第五篇
ふわ……と、なにかが横を通り過ぎた気がした後、近くに熊のようなサイズの黒猫が居た。最初からそこに居たように音もなく存在している。しかし黒猫と言い切るには少々語弊があるな。焼かれた痕が残って体毛が焼け焦げて禿げているし、その禿げた部分も青アザのように紫色になっている箇所が多い。凶器も使われたのか裂けたり切れた傷跡からは今も赤い血が流れ、黒い体毛に川のような筋を作って痛々しい。だが、紫色をした宝石のような瞳だけは爛々と力強く俺たちを見つめている。
「ヒィッ!? なんだ、おい、なんだコイツは! なんだこれは!?」
男が半狂乱でわめくが、言うまでもない。コイツだ。コイツこそがこの廃ビルの現在の主。バケモノがわざわざ姿を見せやがった。殺すだけならそんな必要はないし、ネコ科はそもそもハンターだ。ファイターではないから姿を隠しての狩りこそが本領のはずだ。なのに姿を見せたということは……遊ぶつもりだ。ネズミをそうするように。
俺の考えが合っていたのか、それとも俺が考えたからそうしたのか。バケモノは男を縛るロープを焼く。当然火傷ができているだろうが、男はそんなことは一顧だにせず、ほうほうの体でバケモノから逃げ出す。……無駄なのにな。
しばらくは男が逃げ、バケモノが回り込んで軽くいたぶる……そんな狩りの真似事が繰り広げられていた。男の悲鳴ってのは何度聴いてもうるせぇだけだな。やがて男が逃げ疲れ、動きが鈍くなってきた頃、バケモノが姿を変える……初老の男性だ。写真で見たことがある、前オーナーの姿だ。上手く化けられないのか猫耳と尻尾が残ってるのはなんというか場違いに滑稽だが、姿が変わったところでバケモノの本質は変わらない。
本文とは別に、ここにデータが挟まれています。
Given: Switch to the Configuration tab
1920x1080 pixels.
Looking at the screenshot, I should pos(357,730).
しかし、この男には……。
「親父!? クソ親父! アンタさえ、アンタさえちゃんとしていれば!」
いたぶられて朦朧とした意識では、もはや死人を死人と認識できないのだろう。完全に自らが殺した父だと誤認している。ほら、こんな簡単に現実は幻想と交わってしまうのだから、科学なんてアテにならない。人間の姿を取ったバケモノは転がる男をそれまでと変わらない膂力でいたぶる。なるべく殺さないように、という気遣いをしているようにすら感じる、丁寧ないたぶり方だ。やがて男が静かになった頃……。
「お前が罪悪感を抱いているようなら、生かして還しても良かったんだ。それがこの爺との約束だったから。だけど……」
優しい声に聞こえた。バケモノが発したとは思えないほど優しい声音。元オーナーの声なのだろう。元オーナーの葬儀についてはおかしな話があったのだ。曰く、黒い影がずっと遺体に寄り添っていたという噂。そして、火葬したはずなのに骨がひとつも残っていなかった。という裏付けの取れた事実。推測に過ぎないが、このバケモノが遺体を喰ったのだろう。それがバケモノにとってどんな意味があるのかは分からないが……。
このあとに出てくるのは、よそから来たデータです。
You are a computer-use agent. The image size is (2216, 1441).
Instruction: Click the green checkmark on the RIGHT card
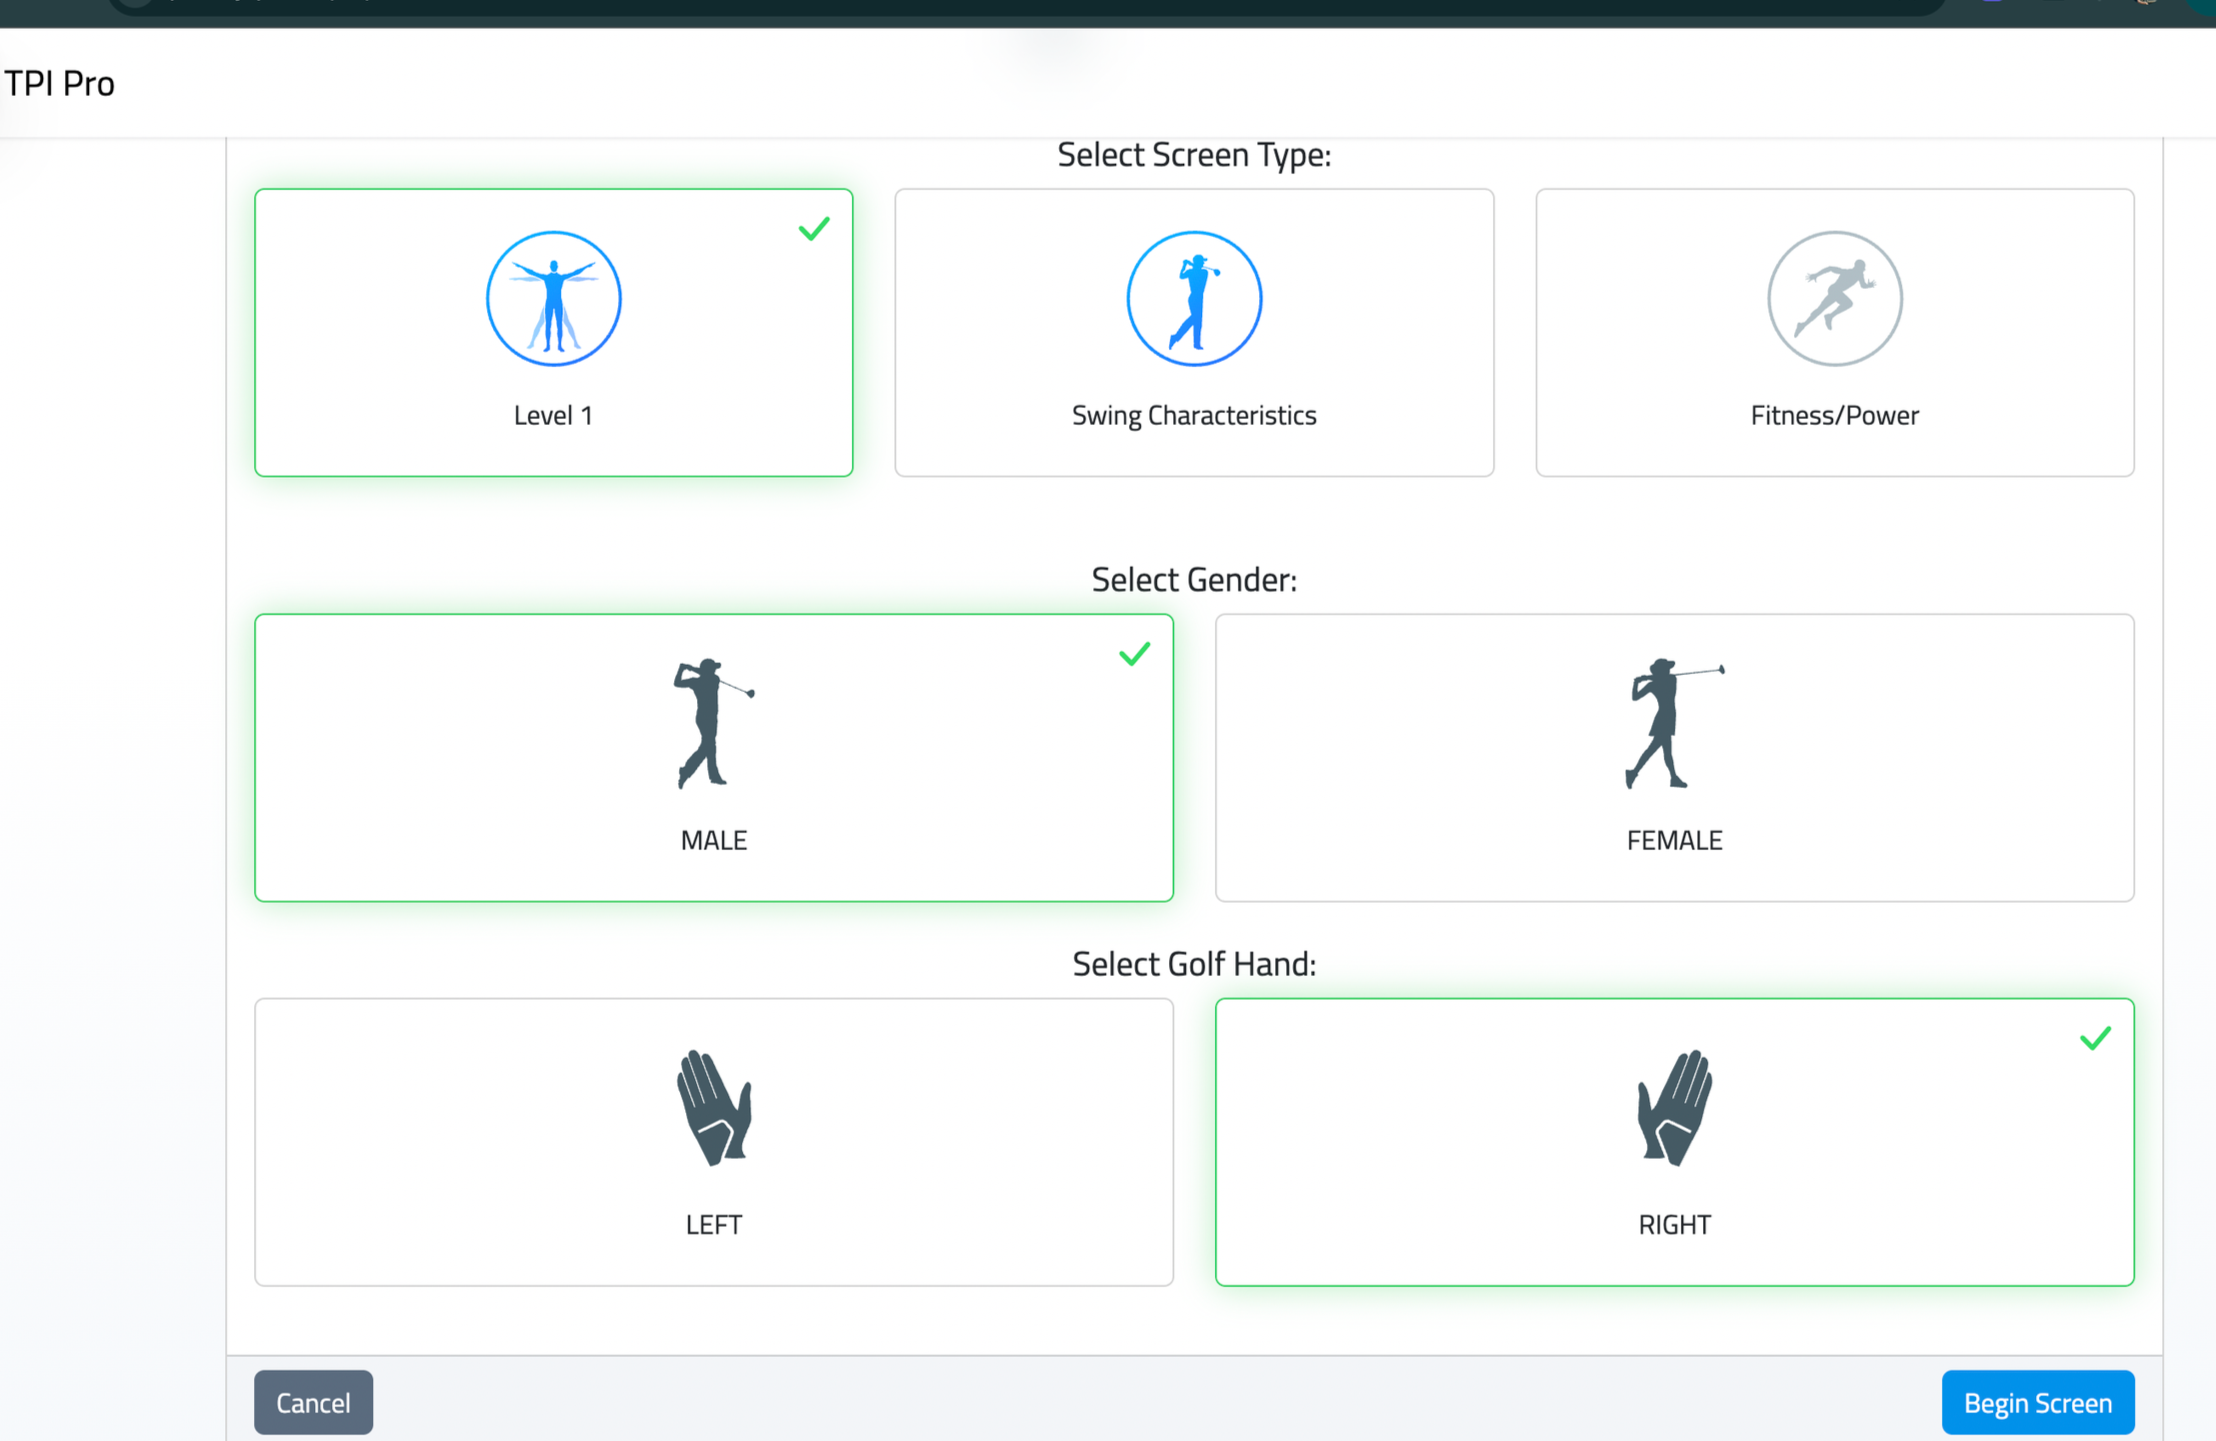click(2095, 1038)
「お前はお前にとって正しいことをしたらしい。なら、死ね」
腕や足が潰されていく音は聴いていて決して気持ちの良い音ではない。だが俺は断末魔の悲鳴が止むまで耳を塞がない。原型が無くなるまで目を逸らさない。この物語の終わりを見届けるのに、そんな余分な動きをしてはいけないのだ。
「コイツを連れて来てくれたようだね、礼を言うよ」
バケモノが返り血で真っ赤になった姿のまま、軽く頭を下げる。今日何度目の驚きだろうか、このバケモノはこんな人間臭い動きすら学んでいる。意味のある人語を操るだけでも、単なる化け猫と一線を画すというのに、思った以上に大物だったようだ。良く生きてたな、俺。
「礼を言われる筋合いはねえよ。俺の自己満足だ。ところでお前、喫茶店を知らねえか? 俺はこの廃ビルにあるって噂の喫茶店を探しているんだ」
そう伝えるとバケモノは鼻をヒクつかせ言う。
「知っている、連れて行ってもいい。だけどお前からはあの爺の匂いがする。どうしてだ? なにか持っているのか。それを寄越すなら案内してもいい」
はて? いや、まさかと生臭坊主から預かった小袋から珈琲豆を取り出す。これか? これで良けりゃあ。と差し出すや否や、バケモノは猫の姿に戻って手から豆を奪い去り、咥えたままで歩き出す。そして振り返り言う。
ァーォ。
……いや、なに言ってんのかわかんねーよ。